Indoor–Outdoor Energy Management for Wearable IoT Devices With Conformal Prediction and Rollout

Abstract

Internet of Things (IoT) devices have the potential to enable a wide range of applications, including smart health and agriculture. However, they are limited by their small battery capacities. Utilizing energy harvesting is a promising approach to augment the battery life of IoT devices. However, relying solely on harvested energy is insufficient due to the stochastic nature of ambient sources. Predicting and accounting for uncertainty in the energy harvest (EH) is critical for optimal energy management (EM) in wearable IoT devices. This article proposes a two-step uncertainty-aware EH prediction and management framework for wearable IoT devices. First, the framework employs an energy-efficient conformal prediction (CP) method to predict future EH and construct prediction intervals. Contrasting to prior CP approaches, we propose constructing the prediction intervals using a combination of residuals from previous hours and days. Second, the framework proposes a near-optimal EM approach that utilizes a rollout algorithm. The rollout algorithm efficiently simulates various energy allocation trajectories as a function of predicted EH bounds.

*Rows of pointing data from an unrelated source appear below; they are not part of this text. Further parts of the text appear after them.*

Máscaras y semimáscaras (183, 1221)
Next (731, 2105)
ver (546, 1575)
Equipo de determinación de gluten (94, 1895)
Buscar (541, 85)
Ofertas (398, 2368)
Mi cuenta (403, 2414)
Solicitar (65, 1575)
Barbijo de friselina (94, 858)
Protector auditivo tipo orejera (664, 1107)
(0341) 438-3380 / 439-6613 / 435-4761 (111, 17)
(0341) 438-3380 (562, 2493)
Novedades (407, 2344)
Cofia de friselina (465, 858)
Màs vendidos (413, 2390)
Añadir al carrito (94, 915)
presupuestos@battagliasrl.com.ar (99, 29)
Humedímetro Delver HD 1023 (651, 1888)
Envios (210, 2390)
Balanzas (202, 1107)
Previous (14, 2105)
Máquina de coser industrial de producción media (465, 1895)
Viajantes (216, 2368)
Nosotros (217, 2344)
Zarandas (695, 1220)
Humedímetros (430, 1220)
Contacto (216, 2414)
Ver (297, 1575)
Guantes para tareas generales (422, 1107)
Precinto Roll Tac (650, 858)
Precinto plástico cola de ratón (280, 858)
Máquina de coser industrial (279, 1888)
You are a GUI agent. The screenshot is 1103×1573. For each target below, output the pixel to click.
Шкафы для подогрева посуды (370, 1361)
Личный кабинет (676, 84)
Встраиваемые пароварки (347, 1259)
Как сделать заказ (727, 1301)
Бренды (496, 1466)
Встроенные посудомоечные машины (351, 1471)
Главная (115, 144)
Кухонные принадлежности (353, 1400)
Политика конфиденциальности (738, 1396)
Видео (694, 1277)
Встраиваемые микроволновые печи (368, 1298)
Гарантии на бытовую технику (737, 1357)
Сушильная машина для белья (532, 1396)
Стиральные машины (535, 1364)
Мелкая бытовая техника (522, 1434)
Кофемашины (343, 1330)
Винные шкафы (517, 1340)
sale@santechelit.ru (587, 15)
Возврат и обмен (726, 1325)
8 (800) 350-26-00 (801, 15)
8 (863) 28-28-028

Using results from the rollout, the proposed approach constructs energy allocation bounds that maximize application utility (quality of service) with a high probability. Evaluations using real-world energy data from ARAS and Mannheim datasets show that the proposed CP for EH prediction provides 93% coverage probability with an average width of 9.5 J and 1.9 J, respectively. Moreover, EM using the rollout algorithm provides energy allocation decisions that are within 1.9–2.9 J of the optimal with minimal overhead.